My dog has been needing to urinate more often than usual, but not much urine comes out each time.  Also, she had an accident in the house recently even though she is fully house trained.  What is wrong and what can be done?

These are common symptoms of a urinary tract infection (UTI). Urinary tract infections in puppies are very common. UTIs are also common in adult dogs and are more likely to affect females and non-neutered males.


Not all dogs will show the same - or even any - symptoms of a urinary tract infection. Typical symptoms include an increase in the frequency of urination, with the voiding of small amounts of urine or even dribbling. (A puppy with a UTI may lose the ability to control where and when it urinates.) It may appear difficult or painful for your dog to urinate. You may notice blood or puss in your dog's urine. The urine may be cloudy, smelly or dark in color. If you dog is constantly licking its genital area or appears to have abdominal pain, it may have an infection. With upper urinary tract infections that affect the kidneys, dogs can exhibit weight loss, vomiting, and a disinterest in food. More serious UTI symptoms that may indicate a greater problem include fever, tenderness in the lower abdomen, and lethargy.


UTIs are most commonly caused by bacteria (usually E. coli) that gathers around your pet's urethral opening and moves into the urinary tract and bladder when your pet's natural defenses are down. Health conditions that can allow bacteria to develop in the urinary tract include bladder cancer, bladder tumors, kidney stones, bladder stones, debris caught in the urinary tract, injury, spinal cord abnormalities, incontinence (involuntary urination), stress, congenital (or inborn) abnormalities, diabetes, or other urinary tract dysfunction. In dogs, prostate disease may increase the risk of UTIs. Your pet's diet and water intake can also have an impact on urinary tract health. A congenital cause of UTIs that we are aware of in females is hair growing out of the urethra, as hair in that location can become a breeding ground for bacteria. If it isn't possible to keep it trimmed and clean, the hair may have to be surgically removed.

What to do:

Seek veterinary care right away. Your veterinarian will perform a full examination and run tests to determine if your pet has a UTI. It is very important to properly treat urinary tract infections, not only for your dog's comfort, but because untreated UTIs can lead to kidney failure or a chronic, recurrent infection.
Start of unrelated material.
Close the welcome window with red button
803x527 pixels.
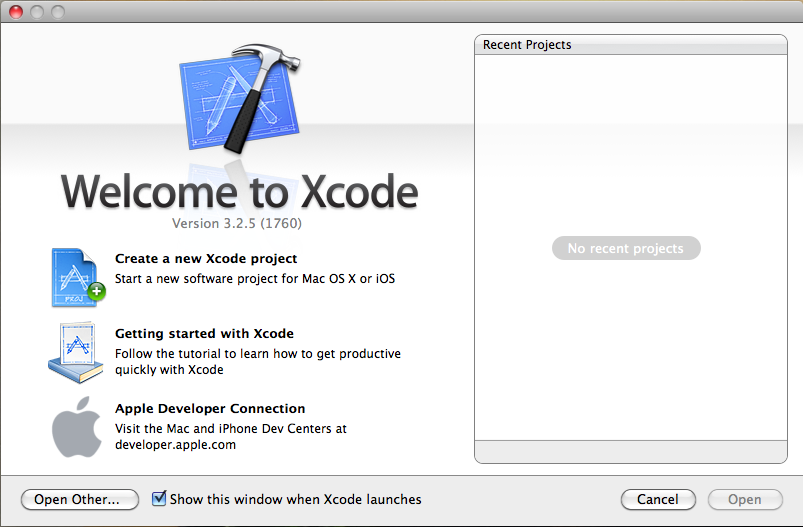pyautogui.click(x=16, y=12)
Your veterinarian may prescribe antibiotics to cure the infection. Follow the directions and complete the entire course of the drug prescribed. Your dog may appear to be cured prior to the entire dosage being completed, but stopping the medication early may result in a relapse of the infection.
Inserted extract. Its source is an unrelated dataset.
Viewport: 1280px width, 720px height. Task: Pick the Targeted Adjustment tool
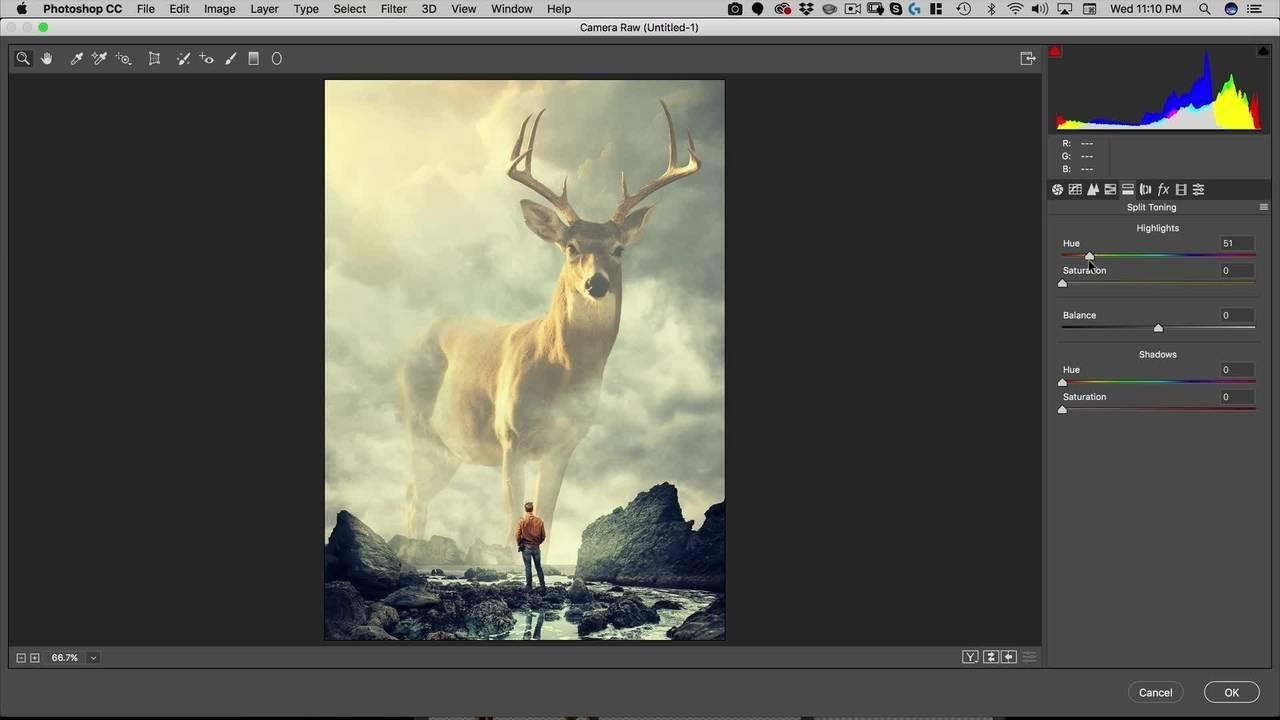click(x=123, y=59)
A change in diet may be recommended. Urinary tract infections are most common in alkaline urine with a high pH. Alkaline urine is seen more commonly in dogs with a vegetarian or grain-based diet. Adding a cranberry extract (in the form of tablets or powders) to your dog's diet may decrease urinary tract infections.

Provide your dog with a constant supply of fresh water. This will encourage natural urination, which will help clean out the urinary tract.
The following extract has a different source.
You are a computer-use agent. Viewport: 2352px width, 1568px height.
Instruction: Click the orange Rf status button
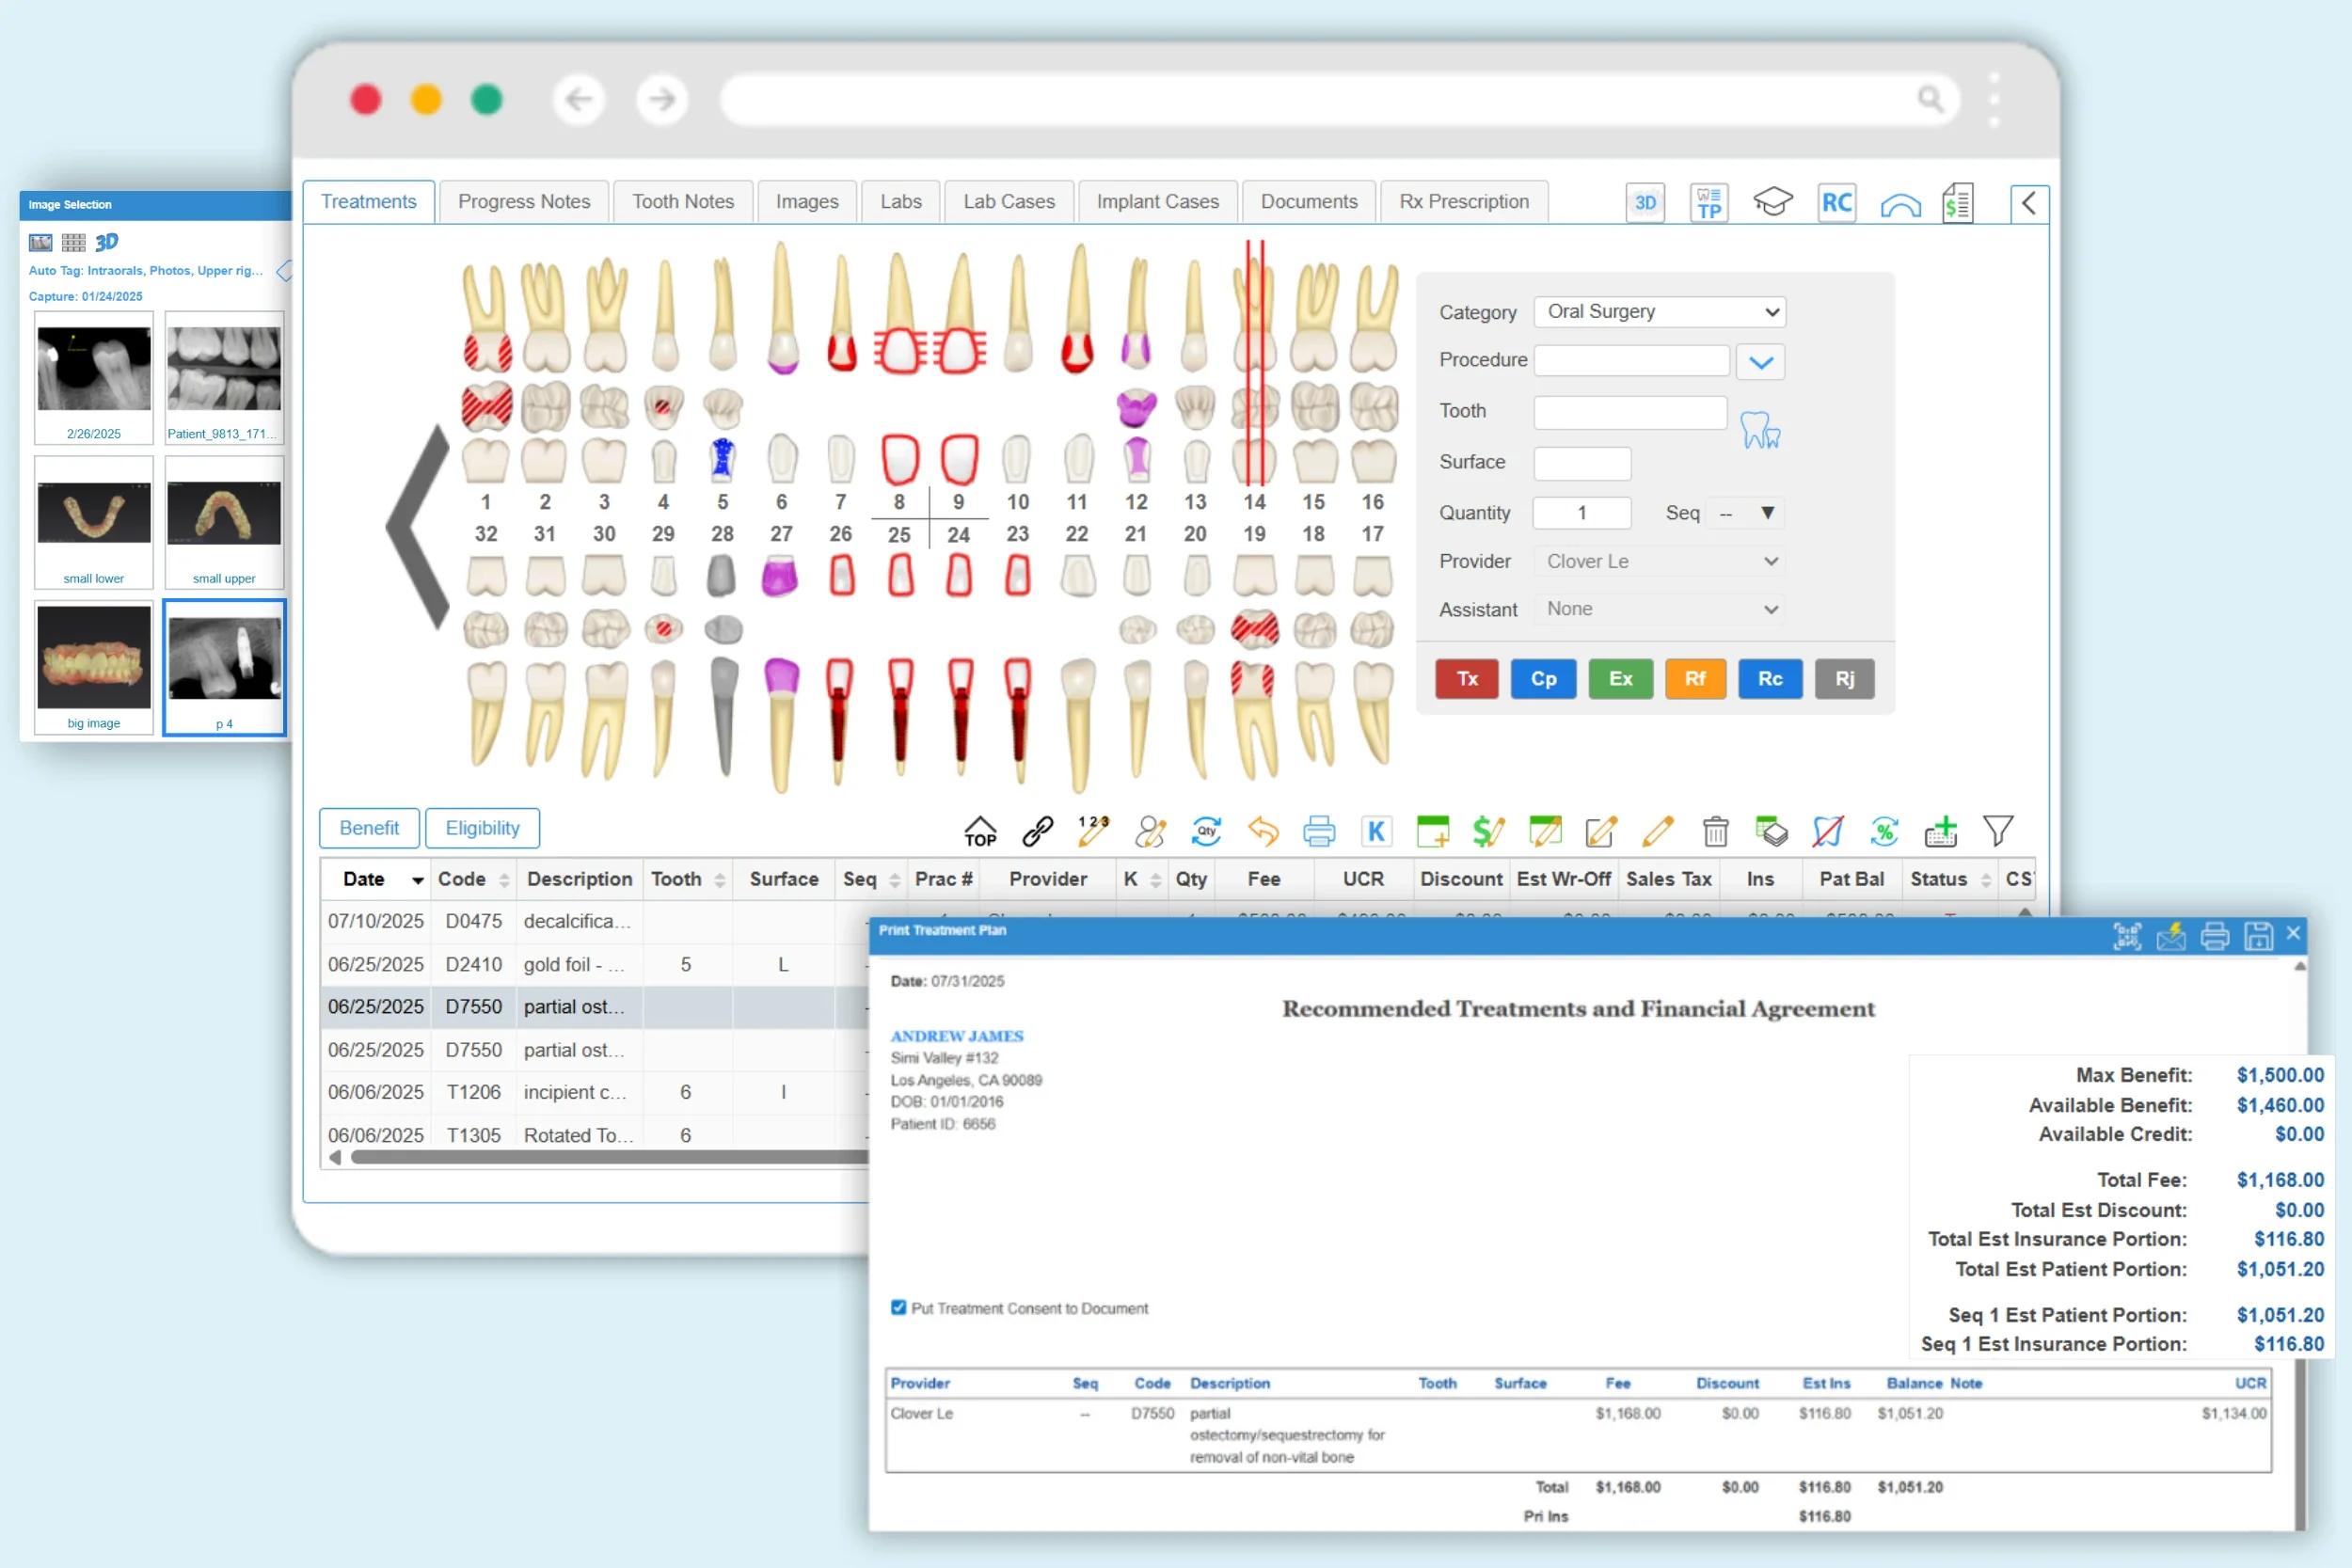click(1694, 678)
Surgery or urinary catheterization may be implemented in cases of more serious or persistent infections.


Urinary tract infections are more common in female dogs than in male. Female dogs squat low to the ground when going to the bathroom and are thus more likely to come into contact with bacteria, and their shorter, wider urethra makes it easier for bacteria to pass up the urethra into the bladder.

Reoccurring urinary tract infections may result in a damaged bladder or kidney. They can also be a symptom of an underlying disease. Any reoccurring symptoms should be discussed with a veterinarian to determine the underlying cause and appropriate treatment.